As expected, ESPN last week reached a comprehensive, four-year pact to bring the Bowl Championship Series games to cable, beginning in 2011.

The deal, announced Nov. 18, will put the Fiesta, Orange and Sugar Bowls on the total sports network from January 2011 through January 2014, as well as the BCS championship game in 2011, 2012 and 2013. As such, college football's top games will migrate to cable from broadcast TV, where they will continue to be televised on Fox through 2010.

The pact, said to be worth some $500 million, followed a Nov. 17 decision by Fox — whose counter offer reached $100 million annually and came to include FX as a home for some of the games — not to match the ESPN bid.

George Bodenheimer, president of ESPN and ABC Sports, said on the conference call announcing the agreement that the pact would not result in any surcharge for distributors. ESPN collects more than $3 in monthly subscriber fees, the most in basic cable.

Bodenheimer called the championship rights deal the “icing on the cake” for ESPN, which televises college football 365 days per year and will lead to further growth for the BCS. He said the Rose Bowl, which has a contract with ABC through 2014, will remain on the broadcast network through 2010, noting that ESPN has not yet determined its schedule beyond that juncture.

Asked about ESPN's position on a college football playoff — President-elect Barack Obama has voiced his support for an eight-team system — Bodenheimer said that was “a decision for the university presidents and conferences.”

As is the case with most of ESPN's rights pacts of late, the BCS agreement extends to a variety of properties, including radio, digital, international vehicles, plus the marketing end for the 15 BCS games over the aforementioned time frame.

On the digital side, ESPN.com will operate the official BCS Web site, bcsfootball.org.

In addition, the games may be simulcast online on ESPN360.com and on ESPN Mobile TV.

Bodenheimer, on the conference call, said ESPN would be utilizing those platforms, but did not specify how. He did note that the company would be mindful of what it does on “the Internet because that impacts our relationship with cable operators.”

The pact also allows ESPN to make BCS games available after the fact on affiliates' video-on-demand platforms and via audio and video podcasts.

John Swofford, BCS coordinator and Atlantic Coast Conference commissioner, said on the call that Fox currently holds the same multimedia rights that ESPN will possess under the new contract.

Fox, according to sources, has turned a profit with the BCS through the first two years of its contract, which averages about $82 million per year.

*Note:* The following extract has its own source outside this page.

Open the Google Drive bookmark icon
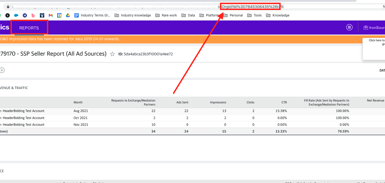Image resolution: width=385 pixels, height=183 pixels. [x=67, y=15]
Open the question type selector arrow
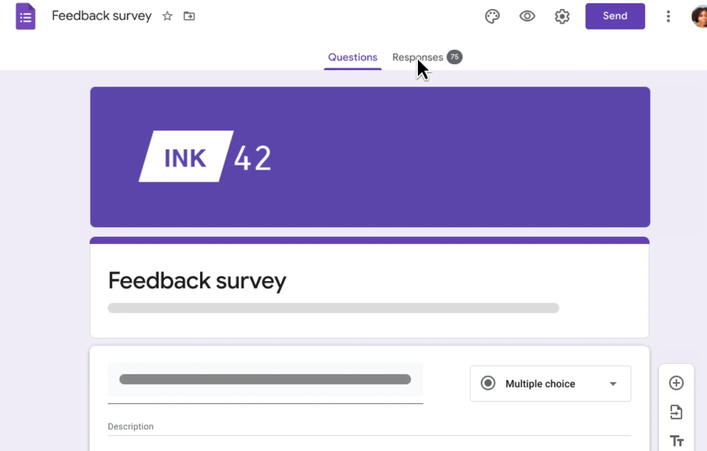707x451 pixels. coord(612,383)
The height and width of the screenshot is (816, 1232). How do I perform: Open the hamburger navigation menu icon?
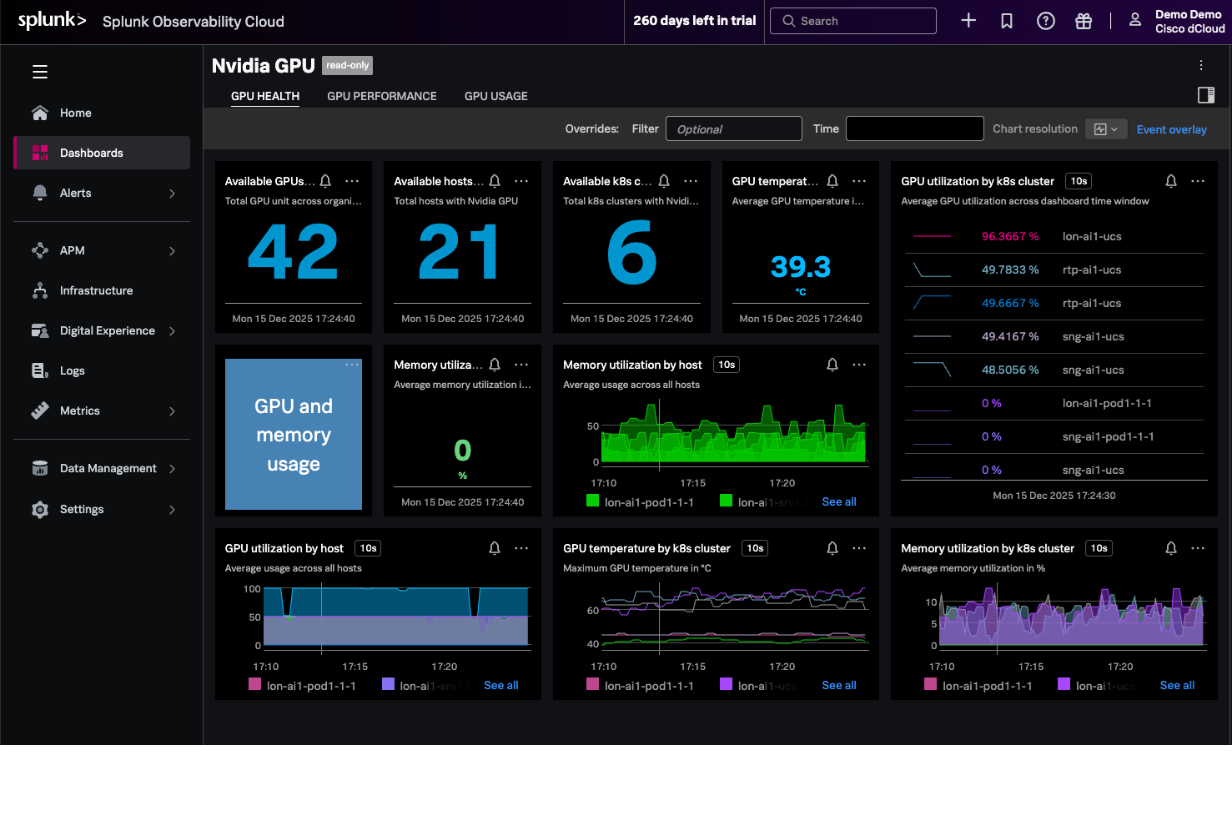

Many of the reporters on the BCS conference call questioned the loss of another major broadcast sports property to cable. ESPN last week sealed an eight-year deal valued at $200 million for the rights to the four rounds of the British Open golf championships, beginning in 2010. Meanwhile, the bulk of the NBA playoffs air on TNT and ESPN, while TBS presents most of MLB's postseason.

“ESPN bailed out college football,” quipped one sports industry executive, who noted that the sports behemoth's multiplatform push for college football and the BCS could rub up against its growing list of properties. “Everything is becoming self-contained within one family of networks.”

He also took a swing at ESPN's multiplatform emphasis, pointing out that the most of NBC Universal's success with the Beijing Olympics was tied to the Peacock. “Some 90% of the eyeballs came from NBC and 85% of that was in primetime,” the executive said. “That's where they were charging the $400,000 to $500,000 per commercial.”

Bodenheimer, emphasized that ESPN's multimedia approach is how sports fans tap into athletics today and will increasingly do so in the future. He said the BCS acquisition will enhance a sport that is growing in ratings, attendance and media coverage. He also pointed out that 95% of the viewers who watched last year's BCS title game, in which LSU routed Ohio State, had “cable or satellite hook-ups.”

Both Swofford and Bodenheimer said they anticipated the differential between the U.S. 114 million TV household universe and ESPN's 98 million homes would continue to dissipate in the days before 2011, accelerated by the Feb. 17, 2009, transition from analog to digital TV.